People like to search – and often people like to search for specific stuff – like a wikipedia article, the Amazon product base, a movie in IMDB or in social bookmarking. I have thought about that for a while. Firefox lets you install search plugins to be able to select this more comfortable and Epiphany also allows you to define “intelligent bookmarks”. But is that all really intelligent?
- You should not need to install a random plugin on your system or browser. An installation is like an operation of a human – there is always a chance that something goes wrong or you get infected. Also what Firefox gives you is a selection of websites. The options to search are: ENDLESS. Which means that the search plugins menu could be endless and you could have a never infinite list of plugins.
- Defining intelligent bookmarks isnt always easy, especially when its not simply URL based but hidden in a search form.
How would a really intelligent search work?
I don’t know how you search but I often do something like this: I look for a technology or a product – lets say I search for an USB microphone – this means I need to know what makes up a good microphone – I need some customer opinions – and also a comparison of prices. In this search might be involved: tech sites, Wikipedia, review sites(like dooyoo or ciao.com), online shops,… . The problem with search with a general search engine is, that it doesnt understand my search. How could it? I think thats only possible with user collaboration and when the users give feedback about their search. The problem with that is that people are leaving a search site when they browse other content. What could we do? I think the only possibility is to integrate intelligence into the browser itself. I should be able to save “search paths” into my browser – maybe not bookmark a page but mark a sentense that gives me an answer and link that to the question. So you might start with just typing in a question in you local browser. This now uses a desktop search engine to look up if there is a similar question. So you might even get saved answers by typing in the question – like “How much euro is 1 us dollar” or you even could say “euro dollar”. Typing in “time” could give you the time. or when the desktop would not know what you mean or you explcicitly tell it to search online it could try to identify your search like:
- euro, dollar – both are currencies – so the user most likely wants to see their relation.
- usb microphone – the desktop could know or maybe lookup in some databases that this is some technical product – question would be if the user wants to understand how they work, want to get this working on his computer just buy such thing or get some recommendations.
- About recommendations: Users could interactively say what recommendations they like – or could trust some users (friends, colleagues) what recommendation sites might be helpful.

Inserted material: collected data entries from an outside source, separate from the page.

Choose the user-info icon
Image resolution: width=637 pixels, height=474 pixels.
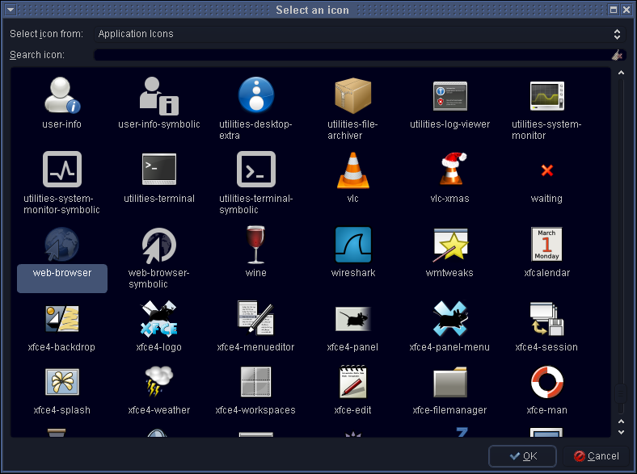(x=62, y=95)
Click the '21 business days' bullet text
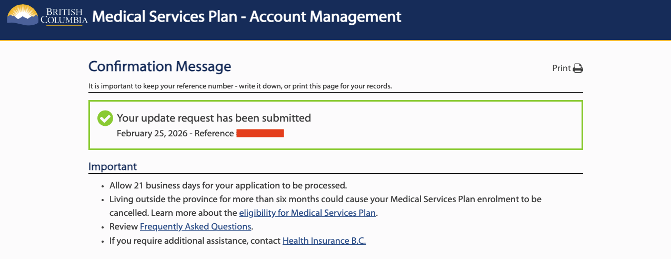This screenshot has width=671, height=259. pos(228,186)
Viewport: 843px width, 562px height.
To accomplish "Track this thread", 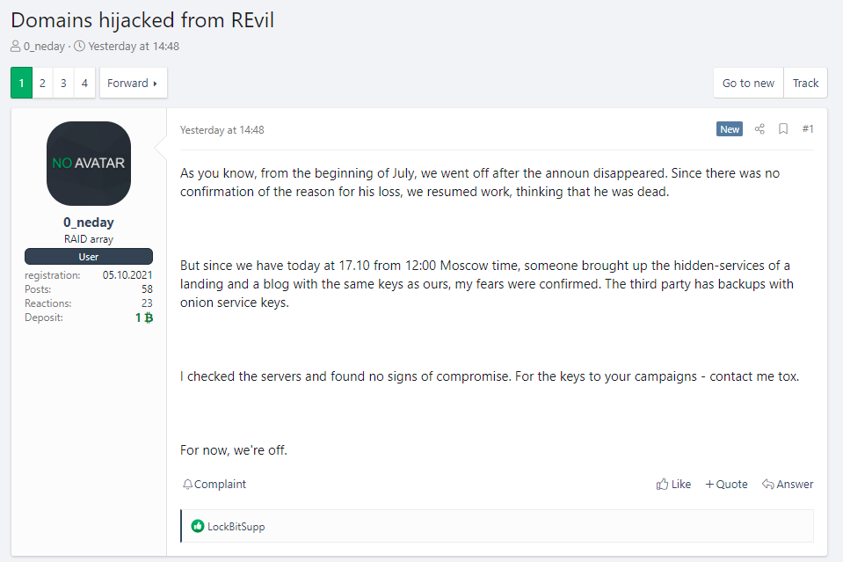I will 805,83.
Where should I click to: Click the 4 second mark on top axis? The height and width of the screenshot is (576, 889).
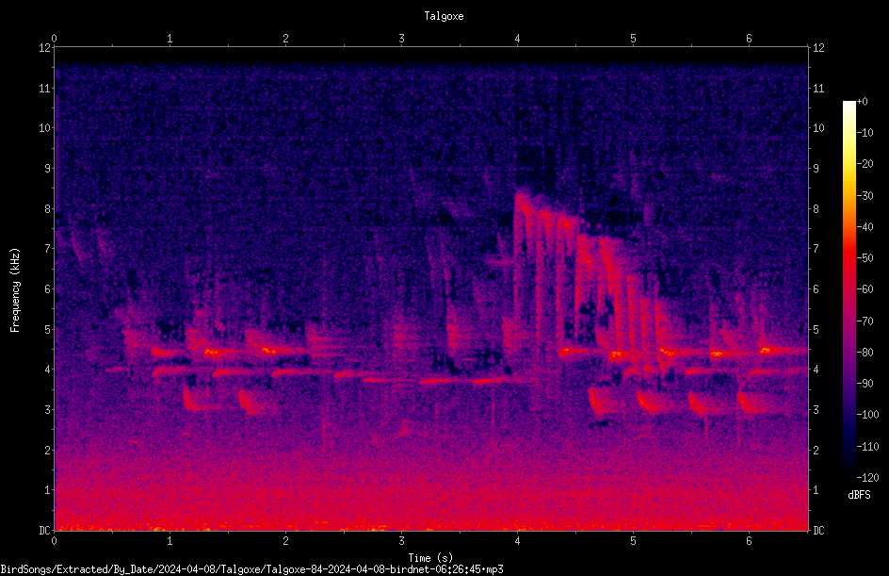pos(517,39)
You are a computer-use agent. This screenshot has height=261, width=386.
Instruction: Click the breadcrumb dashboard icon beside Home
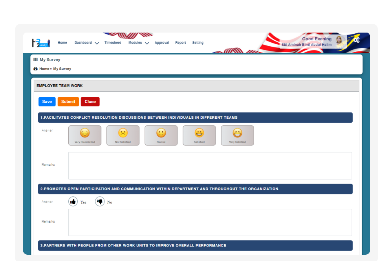pyautogui.click(x=36, y=69)
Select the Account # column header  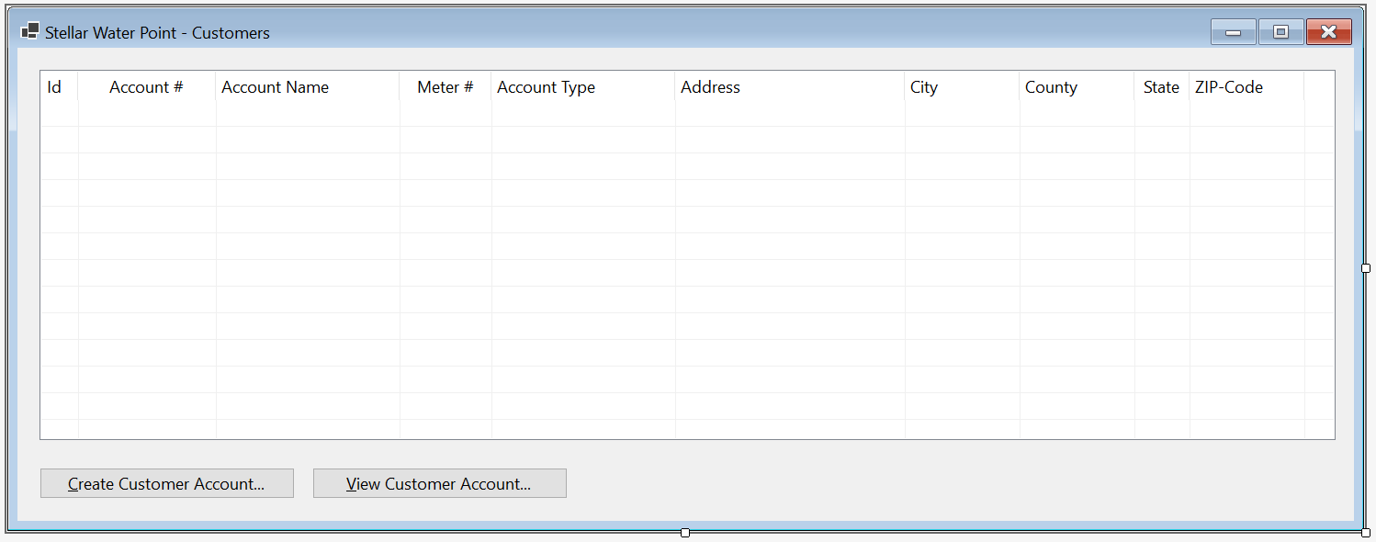[147, 87]
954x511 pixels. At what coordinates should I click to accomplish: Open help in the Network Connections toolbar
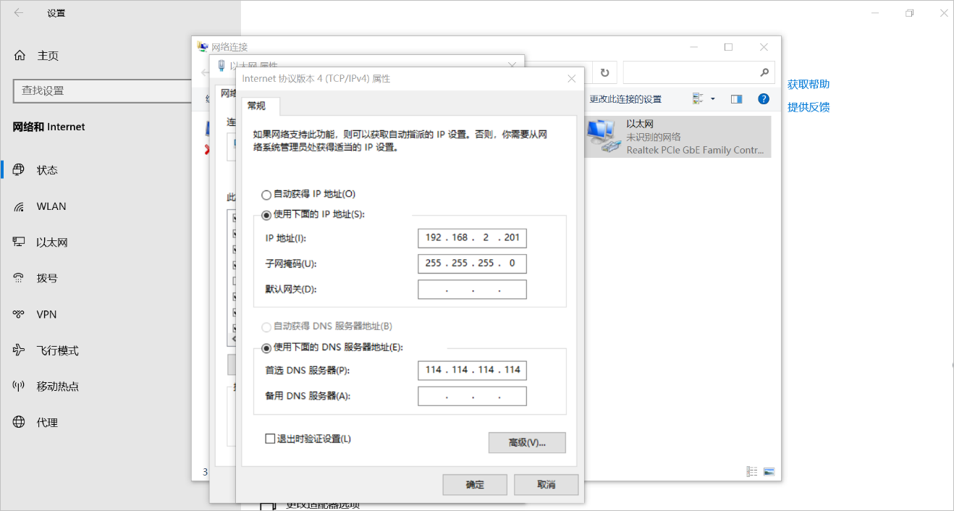(764, 98)

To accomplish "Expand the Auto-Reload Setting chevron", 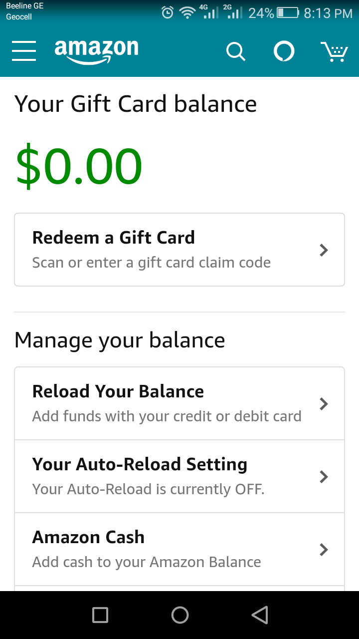I will (324, 477).
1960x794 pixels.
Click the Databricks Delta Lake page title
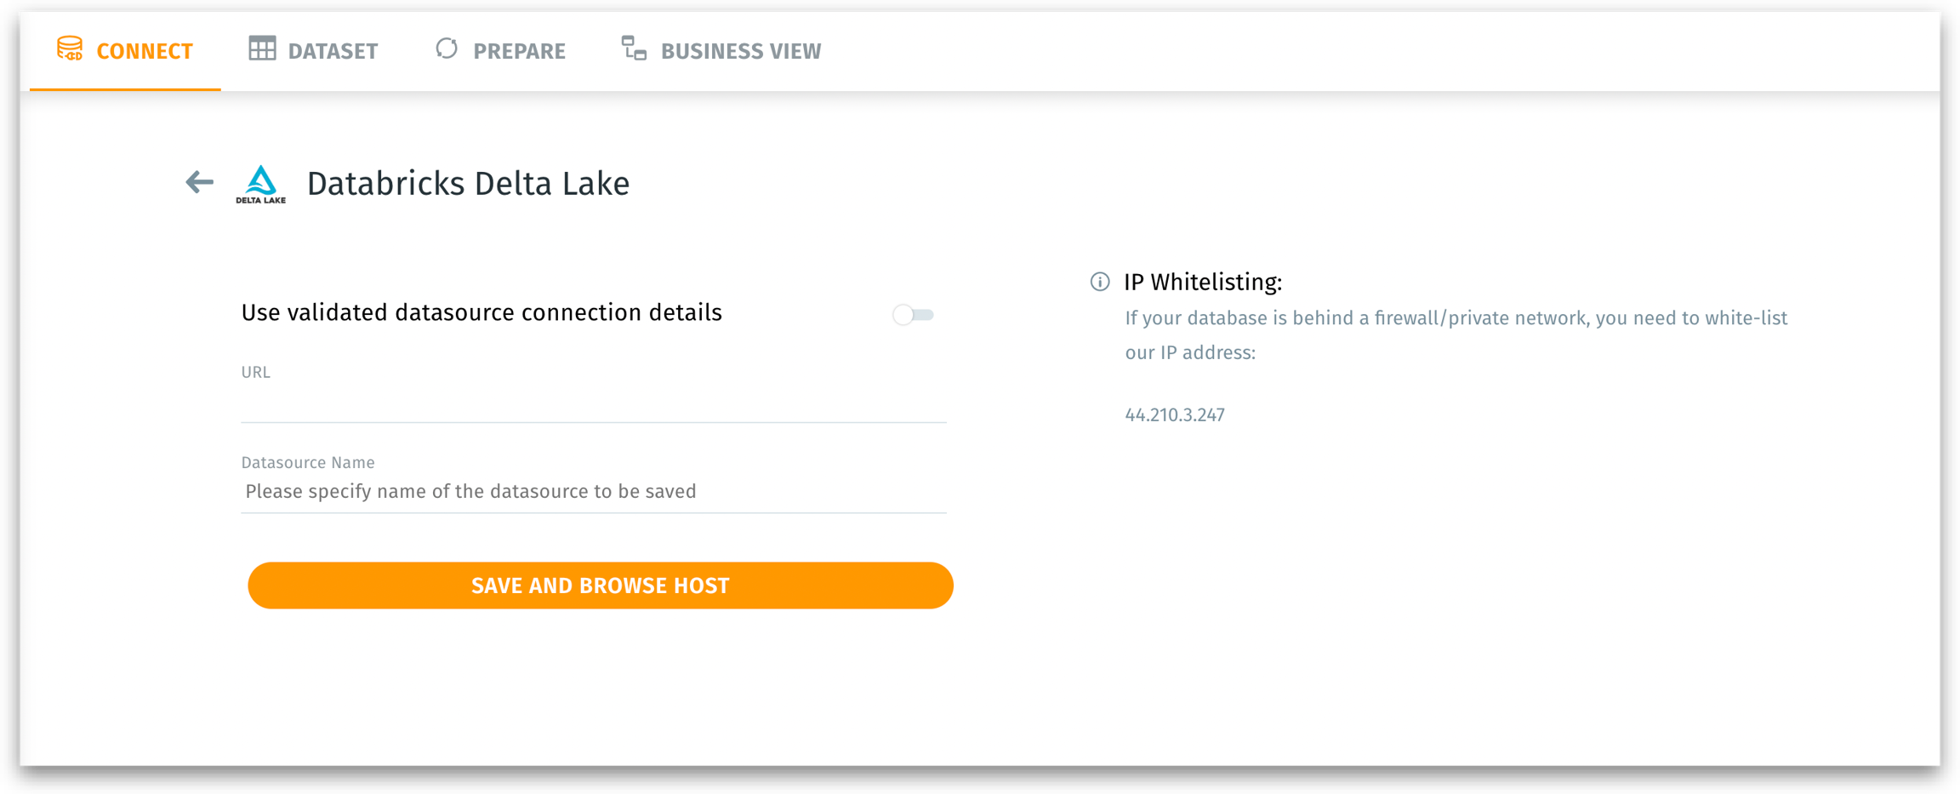pos(468,184)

Maybe Wikia is now on the way of implementing this – but personally I strongly believe that the important part has to be the browser or desktop search engine. And then it can link to specialised searches like Technorati – but maybe rather fetching the content than opening a web site. I think opening a website should be the last thing to do. I dont think it makes much sense to load tons of websites on a local computer without any need of all that material – and also – why loading a web page, stripping out the adds as good as possible and then search for the real content. This is all because of too much crappy business models based on advertisements – while this all takes much more of our valuable time and makes getting the information we want or need much too hard.